Aim of the task: From the records, report how many lines hold the word "swatch", with the number as the sole reply.

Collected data
________________________

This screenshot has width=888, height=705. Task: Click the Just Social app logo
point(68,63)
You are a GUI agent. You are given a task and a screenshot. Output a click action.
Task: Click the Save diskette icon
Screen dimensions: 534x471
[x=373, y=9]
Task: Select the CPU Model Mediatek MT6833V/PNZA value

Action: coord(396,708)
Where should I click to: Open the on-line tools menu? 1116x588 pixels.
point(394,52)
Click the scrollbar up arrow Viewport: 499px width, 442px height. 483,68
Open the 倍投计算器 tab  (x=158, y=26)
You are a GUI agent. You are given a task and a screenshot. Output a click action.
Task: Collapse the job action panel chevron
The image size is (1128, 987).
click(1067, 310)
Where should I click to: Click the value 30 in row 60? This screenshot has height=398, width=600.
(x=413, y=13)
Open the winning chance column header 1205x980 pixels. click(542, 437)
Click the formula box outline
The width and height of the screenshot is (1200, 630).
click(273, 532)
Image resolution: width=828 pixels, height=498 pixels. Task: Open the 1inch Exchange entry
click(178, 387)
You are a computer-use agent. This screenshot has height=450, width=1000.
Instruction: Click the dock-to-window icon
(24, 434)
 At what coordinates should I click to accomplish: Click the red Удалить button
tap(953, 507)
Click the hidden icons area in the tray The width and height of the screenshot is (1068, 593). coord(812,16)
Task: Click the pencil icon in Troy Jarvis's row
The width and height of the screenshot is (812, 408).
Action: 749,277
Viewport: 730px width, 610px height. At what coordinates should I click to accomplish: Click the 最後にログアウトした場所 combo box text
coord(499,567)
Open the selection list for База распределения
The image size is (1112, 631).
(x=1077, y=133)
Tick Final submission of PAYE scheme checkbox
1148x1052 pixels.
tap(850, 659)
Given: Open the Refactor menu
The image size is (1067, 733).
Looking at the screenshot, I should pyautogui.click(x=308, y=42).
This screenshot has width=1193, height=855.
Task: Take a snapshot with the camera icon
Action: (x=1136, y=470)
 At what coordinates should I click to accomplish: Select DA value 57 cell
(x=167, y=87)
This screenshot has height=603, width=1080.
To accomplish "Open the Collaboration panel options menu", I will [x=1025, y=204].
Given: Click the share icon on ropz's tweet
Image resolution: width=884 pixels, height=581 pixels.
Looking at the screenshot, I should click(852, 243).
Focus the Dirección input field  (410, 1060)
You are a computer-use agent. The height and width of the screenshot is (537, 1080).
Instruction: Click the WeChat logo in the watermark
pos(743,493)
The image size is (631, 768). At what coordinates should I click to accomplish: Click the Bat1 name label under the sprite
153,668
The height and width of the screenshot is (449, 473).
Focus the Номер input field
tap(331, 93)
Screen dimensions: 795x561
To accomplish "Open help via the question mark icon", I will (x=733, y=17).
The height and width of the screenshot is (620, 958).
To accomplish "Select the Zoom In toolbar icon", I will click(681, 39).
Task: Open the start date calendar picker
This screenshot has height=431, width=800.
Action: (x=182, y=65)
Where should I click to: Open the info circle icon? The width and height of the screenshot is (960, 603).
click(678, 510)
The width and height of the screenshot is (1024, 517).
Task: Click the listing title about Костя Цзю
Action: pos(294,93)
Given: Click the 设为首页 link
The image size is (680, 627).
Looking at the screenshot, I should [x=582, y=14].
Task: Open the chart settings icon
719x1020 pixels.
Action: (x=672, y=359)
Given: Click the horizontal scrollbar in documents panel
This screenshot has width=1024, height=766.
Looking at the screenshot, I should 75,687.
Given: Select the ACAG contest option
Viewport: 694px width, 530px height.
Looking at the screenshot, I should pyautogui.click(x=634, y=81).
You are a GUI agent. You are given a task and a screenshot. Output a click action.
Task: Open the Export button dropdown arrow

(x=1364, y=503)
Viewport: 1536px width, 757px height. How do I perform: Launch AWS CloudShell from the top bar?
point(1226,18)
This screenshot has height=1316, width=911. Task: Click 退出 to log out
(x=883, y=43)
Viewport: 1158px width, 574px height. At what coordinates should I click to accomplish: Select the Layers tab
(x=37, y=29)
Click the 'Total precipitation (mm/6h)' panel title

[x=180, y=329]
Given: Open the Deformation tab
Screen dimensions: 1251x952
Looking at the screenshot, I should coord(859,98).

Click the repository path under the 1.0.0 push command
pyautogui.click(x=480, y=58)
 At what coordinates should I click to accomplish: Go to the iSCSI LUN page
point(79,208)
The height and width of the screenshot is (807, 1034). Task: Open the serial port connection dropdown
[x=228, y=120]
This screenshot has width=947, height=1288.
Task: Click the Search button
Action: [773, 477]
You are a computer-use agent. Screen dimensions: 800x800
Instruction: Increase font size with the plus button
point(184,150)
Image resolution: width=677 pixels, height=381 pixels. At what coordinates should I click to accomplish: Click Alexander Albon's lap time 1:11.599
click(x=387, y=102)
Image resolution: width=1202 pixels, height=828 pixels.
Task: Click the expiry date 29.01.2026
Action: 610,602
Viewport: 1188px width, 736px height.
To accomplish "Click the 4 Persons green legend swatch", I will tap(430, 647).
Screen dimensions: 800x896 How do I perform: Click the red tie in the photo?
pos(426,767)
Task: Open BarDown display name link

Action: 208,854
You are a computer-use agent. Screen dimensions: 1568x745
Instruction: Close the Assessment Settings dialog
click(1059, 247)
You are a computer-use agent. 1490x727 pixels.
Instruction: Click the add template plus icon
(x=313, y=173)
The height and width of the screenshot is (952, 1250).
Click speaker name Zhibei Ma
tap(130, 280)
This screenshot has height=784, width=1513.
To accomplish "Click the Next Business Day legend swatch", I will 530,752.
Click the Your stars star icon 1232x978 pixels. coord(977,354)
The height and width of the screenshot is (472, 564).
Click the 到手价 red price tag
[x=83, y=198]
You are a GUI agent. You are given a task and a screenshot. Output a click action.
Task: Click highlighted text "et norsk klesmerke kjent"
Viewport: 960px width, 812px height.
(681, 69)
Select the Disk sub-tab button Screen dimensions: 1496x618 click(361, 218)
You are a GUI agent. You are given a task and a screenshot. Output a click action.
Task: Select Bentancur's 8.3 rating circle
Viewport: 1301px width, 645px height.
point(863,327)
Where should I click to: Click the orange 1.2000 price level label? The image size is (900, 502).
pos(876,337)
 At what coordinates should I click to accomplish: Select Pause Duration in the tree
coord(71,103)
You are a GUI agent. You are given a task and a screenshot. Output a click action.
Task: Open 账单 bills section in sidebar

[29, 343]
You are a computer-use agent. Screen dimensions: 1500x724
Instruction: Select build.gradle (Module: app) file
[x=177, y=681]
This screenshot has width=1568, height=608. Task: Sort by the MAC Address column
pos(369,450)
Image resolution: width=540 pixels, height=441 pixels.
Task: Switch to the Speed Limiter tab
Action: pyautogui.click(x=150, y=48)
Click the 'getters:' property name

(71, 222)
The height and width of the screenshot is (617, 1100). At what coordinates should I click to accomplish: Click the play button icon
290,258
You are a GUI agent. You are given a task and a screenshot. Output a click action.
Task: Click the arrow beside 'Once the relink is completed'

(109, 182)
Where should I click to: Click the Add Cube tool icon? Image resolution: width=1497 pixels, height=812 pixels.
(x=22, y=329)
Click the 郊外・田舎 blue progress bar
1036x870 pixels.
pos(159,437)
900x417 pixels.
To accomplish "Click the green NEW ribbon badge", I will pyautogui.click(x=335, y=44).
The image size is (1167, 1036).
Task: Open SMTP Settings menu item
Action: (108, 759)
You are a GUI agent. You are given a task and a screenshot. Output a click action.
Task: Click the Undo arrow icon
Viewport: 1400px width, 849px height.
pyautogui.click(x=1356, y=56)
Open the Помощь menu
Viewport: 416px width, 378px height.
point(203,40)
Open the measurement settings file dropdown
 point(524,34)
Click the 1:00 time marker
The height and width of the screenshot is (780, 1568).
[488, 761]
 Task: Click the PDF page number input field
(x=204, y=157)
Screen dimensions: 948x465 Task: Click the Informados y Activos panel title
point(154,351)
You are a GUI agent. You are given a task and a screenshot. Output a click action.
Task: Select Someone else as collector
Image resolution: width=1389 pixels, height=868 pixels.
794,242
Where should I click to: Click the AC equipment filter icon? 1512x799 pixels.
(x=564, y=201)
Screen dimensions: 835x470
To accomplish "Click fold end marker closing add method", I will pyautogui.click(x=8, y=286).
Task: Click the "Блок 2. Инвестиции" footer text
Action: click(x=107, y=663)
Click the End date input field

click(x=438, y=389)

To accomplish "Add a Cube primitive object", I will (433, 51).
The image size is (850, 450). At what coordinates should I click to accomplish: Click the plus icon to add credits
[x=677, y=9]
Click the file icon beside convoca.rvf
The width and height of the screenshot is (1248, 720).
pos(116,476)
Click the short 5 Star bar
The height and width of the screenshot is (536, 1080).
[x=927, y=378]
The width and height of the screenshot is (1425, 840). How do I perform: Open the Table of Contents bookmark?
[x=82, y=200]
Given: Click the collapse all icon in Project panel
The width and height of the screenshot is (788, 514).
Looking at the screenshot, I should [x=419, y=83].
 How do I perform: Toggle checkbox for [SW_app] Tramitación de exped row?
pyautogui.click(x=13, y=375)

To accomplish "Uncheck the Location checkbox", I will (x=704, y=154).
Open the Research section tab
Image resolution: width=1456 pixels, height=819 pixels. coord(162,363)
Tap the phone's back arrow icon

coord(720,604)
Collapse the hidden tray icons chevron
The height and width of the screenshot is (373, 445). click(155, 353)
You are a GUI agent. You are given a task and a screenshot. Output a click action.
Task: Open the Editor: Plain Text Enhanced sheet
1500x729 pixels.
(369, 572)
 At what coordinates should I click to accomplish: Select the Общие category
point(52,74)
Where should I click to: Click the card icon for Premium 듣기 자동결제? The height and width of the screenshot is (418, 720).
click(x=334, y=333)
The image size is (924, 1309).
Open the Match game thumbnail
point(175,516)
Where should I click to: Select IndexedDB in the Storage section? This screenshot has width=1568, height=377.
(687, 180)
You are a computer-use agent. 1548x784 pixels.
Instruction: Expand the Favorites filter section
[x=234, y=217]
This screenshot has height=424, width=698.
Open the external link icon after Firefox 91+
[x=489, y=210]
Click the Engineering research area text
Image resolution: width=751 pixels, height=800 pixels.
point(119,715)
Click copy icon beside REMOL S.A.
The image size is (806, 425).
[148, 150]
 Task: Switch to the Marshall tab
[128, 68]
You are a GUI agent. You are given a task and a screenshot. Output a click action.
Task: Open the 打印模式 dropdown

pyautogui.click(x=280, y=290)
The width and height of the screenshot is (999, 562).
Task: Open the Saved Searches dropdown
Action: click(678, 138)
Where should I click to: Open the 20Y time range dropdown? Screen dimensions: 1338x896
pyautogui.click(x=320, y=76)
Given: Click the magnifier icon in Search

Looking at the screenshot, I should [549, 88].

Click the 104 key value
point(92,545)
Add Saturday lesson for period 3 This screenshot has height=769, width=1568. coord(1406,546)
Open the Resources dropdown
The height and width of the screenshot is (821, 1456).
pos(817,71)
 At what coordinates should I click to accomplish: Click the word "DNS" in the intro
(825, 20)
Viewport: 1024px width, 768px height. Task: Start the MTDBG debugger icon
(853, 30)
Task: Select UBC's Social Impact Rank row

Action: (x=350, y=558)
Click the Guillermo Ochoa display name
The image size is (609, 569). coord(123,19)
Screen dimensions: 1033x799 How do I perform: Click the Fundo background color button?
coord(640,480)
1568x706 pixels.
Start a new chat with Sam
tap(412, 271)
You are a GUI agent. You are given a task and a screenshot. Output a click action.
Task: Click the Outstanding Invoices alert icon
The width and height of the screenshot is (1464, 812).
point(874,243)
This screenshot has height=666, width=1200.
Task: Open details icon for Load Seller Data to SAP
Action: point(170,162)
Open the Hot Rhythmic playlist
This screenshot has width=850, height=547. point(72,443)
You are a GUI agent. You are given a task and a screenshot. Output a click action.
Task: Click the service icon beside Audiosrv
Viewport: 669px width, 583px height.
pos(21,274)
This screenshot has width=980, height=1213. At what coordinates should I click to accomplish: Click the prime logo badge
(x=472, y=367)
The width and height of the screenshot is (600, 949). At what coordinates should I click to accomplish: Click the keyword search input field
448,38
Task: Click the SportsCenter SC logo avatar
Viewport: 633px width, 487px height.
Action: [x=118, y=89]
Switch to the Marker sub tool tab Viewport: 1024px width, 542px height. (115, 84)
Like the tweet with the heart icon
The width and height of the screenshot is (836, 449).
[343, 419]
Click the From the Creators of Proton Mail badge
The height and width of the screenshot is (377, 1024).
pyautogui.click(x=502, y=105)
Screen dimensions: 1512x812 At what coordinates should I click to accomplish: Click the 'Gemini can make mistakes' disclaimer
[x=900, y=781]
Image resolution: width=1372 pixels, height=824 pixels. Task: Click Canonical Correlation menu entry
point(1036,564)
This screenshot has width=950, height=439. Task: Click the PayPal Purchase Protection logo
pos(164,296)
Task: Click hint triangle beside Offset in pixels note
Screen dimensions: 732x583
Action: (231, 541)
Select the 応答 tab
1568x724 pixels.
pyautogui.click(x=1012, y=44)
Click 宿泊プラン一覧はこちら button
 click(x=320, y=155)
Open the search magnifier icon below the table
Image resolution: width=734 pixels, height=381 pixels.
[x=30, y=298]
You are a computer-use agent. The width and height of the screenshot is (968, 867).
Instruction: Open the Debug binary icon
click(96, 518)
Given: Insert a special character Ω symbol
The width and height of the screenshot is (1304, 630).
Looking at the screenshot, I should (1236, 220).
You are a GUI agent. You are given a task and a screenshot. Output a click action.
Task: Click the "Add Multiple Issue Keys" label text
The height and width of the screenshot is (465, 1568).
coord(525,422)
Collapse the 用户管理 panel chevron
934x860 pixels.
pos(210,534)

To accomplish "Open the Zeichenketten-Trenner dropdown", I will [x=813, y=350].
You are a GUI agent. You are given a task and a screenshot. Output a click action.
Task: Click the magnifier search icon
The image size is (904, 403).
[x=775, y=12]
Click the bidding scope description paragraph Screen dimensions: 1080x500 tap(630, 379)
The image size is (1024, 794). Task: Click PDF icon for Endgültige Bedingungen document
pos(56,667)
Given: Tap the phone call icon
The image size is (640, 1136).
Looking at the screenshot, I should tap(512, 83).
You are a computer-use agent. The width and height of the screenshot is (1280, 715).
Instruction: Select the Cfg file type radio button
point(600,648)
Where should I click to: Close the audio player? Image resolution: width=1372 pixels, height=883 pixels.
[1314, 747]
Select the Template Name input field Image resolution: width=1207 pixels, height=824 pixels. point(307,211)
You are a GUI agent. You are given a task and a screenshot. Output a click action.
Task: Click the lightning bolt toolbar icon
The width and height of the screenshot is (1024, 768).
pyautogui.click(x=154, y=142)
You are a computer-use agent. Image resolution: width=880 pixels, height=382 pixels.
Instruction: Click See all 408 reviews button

________________________

Response area: 2